§ YOUR OBJECTIVE
Below are the records; copy out every line that holds the word "will".

(Collected data)
------------------------
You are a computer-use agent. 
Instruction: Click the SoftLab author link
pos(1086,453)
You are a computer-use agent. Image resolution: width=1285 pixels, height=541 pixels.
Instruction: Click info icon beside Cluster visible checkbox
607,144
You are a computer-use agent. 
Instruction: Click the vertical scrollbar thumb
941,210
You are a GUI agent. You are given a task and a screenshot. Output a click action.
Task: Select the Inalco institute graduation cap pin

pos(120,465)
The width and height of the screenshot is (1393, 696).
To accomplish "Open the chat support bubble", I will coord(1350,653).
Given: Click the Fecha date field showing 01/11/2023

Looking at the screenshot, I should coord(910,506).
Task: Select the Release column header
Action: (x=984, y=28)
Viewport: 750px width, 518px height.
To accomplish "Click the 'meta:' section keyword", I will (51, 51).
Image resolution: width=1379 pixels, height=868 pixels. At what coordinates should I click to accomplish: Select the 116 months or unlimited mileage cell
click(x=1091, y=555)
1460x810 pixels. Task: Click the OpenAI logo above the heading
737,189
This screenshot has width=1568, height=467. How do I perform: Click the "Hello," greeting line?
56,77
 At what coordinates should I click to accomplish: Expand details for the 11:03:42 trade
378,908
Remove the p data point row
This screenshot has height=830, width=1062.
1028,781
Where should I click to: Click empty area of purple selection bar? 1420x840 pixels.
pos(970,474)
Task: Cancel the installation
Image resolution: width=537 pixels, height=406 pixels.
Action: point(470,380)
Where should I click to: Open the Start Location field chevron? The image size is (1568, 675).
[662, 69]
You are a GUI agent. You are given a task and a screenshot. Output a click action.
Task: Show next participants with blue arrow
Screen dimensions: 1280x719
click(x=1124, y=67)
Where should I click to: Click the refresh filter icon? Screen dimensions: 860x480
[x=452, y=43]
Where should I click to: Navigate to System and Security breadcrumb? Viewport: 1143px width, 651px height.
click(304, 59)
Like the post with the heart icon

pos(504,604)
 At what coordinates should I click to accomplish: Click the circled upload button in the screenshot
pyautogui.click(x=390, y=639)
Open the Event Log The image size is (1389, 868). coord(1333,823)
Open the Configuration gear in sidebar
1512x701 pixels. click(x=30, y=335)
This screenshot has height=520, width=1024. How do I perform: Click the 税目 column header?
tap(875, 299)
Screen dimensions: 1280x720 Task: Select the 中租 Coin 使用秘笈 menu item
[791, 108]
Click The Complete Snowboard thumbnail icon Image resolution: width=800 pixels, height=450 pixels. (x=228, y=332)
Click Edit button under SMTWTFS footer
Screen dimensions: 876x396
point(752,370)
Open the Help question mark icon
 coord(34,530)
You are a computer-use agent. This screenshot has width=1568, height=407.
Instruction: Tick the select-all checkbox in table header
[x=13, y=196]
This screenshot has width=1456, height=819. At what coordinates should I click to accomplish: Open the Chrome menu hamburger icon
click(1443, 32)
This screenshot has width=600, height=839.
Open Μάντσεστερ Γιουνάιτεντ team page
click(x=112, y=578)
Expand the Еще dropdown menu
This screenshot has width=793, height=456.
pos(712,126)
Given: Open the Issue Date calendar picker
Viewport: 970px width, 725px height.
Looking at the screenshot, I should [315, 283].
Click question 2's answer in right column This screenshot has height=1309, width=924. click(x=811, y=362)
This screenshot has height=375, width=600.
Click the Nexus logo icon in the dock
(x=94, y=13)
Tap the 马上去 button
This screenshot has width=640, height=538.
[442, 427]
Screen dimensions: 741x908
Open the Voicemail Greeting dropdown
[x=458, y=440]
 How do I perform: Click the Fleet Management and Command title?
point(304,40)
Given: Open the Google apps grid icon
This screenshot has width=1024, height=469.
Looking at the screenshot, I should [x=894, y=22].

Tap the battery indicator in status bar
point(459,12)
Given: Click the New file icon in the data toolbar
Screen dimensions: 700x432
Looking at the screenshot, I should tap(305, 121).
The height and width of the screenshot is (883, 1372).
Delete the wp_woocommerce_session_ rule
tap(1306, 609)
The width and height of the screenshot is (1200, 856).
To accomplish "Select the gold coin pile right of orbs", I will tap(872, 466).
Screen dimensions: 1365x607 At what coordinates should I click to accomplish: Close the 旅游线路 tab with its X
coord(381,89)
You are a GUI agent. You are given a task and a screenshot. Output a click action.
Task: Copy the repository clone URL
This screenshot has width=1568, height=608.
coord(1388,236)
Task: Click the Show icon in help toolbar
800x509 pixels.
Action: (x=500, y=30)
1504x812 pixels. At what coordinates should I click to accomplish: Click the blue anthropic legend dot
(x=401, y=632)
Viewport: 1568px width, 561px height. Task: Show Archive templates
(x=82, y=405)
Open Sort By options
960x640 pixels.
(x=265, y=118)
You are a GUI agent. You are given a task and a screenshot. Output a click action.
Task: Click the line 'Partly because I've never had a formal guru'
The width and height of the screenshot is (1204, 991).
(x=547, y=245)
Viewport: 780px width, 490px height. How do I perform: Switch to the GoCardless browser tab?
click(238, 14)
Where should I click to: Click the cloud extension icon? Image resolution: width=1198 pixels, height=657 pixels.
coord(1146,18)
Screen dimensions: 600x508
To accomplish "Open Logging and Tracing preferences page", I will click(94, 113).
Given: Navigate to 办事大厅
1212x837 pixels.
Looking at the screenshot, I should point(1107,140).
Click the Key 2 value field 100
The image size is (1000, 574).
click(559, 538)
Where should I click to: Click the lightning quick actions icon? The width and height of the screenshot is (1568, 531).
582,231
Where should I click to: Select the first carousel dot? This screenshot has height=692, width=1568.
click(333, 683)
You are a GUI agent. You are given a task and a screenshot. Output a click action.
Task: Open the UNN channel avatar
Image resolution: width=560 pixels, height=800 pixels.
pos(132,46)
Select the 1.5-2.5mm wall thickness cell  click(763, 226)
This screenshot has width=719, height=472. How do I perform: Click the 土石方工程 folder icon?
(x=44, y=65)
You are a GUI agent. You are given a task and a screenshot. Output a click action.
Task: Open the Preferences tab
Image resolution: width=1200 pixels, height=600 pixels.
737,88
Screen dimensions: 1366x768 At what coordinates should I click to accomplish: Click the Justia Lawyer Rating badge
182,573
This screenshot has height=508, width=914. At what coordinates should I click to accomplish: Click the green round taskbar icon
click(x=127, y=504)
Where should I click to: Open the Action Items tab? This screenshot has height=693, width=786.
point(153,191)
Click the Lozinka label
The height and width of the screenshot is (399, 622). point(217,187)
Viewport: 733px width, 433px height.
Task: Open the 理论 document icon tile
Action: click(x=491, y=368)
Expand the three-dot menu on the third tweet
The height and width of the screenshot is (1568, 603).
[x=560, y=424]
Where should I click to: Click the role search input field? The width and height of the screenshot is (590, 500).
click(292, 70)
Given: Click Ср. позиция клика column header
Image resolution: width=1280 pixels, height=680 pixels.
------------------------
§ RESULT OF THE TASK
To accomplish "Open the chat support bubble", I will coord(1350,653).
To accomplish "Click the 'meta:' section keyword", I will (51, 51).
To accomplish "Select the gold coin pile right of orbs", I will tap(872, 466).
To accomplish "Open Logging and Tracing preferences page", I will click(94, 113).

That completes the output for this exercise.